EXERCISE DESCRIPTION: Across the lines of the records below, how many have the string "Enable" in them? Answer with the number alone.

DATASET RECORDS:
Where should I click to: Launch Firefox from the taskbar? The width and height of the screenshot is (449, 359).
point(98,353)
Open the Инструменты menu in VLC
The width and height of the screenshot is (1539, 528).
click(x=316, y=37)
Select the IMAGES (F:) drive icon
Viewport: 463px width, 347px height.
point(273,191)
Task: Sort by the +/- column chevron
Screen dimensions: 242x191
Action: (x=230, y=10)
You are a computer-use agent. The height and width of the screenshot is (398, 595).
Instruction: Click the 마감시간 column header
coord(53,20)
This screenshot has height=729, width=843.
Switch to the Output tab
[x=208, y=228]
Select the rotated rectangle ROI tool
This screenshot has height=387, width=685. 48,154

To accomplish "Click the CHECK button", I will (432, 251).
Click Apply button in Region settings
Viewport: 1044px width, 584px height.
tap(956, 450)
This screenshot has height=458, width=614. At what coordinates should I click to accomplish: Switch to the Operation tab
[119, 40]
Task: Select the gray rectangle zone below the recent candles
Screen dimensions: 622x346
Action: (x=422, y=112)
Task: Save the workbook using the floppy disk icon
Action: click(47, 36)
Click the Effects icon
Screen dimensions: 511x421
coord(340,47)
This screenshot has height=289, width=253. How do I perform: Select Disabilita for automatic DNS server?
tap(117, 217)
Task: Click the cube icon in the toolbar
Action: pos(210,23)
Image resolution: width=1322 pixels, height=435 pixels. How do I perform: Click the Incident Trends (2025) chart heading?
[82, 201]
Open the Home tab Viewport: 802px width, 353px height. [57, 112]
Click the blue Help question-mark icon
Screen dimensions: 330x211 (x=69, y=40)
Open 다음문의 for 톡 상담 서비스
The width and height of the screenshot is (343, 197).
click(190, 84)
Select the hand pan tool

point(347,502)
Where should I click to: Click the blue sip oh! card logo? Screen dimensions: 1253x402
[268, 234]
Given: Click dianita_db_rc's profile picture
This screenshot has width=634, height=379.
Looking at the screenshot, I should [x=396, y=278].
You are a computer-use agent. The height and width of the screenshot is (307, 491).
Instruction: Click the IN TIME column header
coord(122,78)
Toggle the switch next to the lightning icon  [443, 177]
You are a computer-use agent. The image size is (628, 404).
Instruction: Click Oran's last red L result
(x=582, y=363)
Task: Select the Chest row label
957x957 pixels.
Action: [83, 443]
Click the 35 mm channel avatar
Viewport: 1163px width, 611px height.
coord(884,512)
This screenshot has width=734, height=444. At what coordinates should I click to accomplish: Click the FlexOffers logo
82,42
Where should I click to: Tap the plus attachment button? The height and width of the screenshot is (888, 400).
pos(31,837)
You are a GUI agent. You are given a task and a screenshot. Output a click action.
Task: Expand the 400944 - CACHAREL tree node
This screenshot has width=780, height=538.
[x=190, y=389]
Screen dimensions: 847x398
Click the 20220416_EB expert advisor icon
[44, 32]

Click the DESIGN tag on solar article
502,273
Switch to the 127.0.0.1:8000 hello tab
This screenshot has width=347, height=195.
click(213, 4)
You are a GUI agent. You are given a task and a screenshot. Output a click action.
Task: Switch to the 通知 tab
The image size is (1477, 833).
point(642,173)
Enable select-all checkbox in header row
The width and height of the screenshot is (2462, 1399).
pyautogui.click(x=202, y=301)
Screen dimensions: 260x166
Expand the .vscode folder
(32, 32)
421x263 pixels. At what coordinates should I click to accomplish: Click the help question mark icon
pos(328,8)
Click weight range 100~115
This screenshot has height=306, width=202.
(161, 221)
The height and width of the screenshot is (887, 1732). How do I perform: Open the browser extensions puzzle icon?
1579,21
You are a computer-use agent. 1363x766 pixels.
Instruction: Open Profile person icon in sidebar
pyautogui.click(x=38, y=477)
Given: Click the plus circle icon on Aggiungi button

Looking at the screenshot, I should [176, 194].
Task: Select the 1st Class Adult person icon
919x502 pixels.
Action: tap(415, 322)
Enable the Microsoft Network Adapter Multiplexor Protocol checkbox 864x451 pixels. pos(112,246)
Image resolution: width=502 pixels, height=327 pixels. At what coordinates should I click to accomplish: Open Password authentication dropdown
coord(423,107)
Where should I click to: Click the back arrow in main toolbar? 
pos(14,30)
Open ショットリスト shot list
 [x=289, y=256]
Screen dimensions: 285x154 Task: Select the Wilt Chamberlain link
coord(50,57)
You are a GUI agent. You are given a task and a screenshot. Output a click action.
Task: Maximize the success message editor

RESPONSE BOX: 2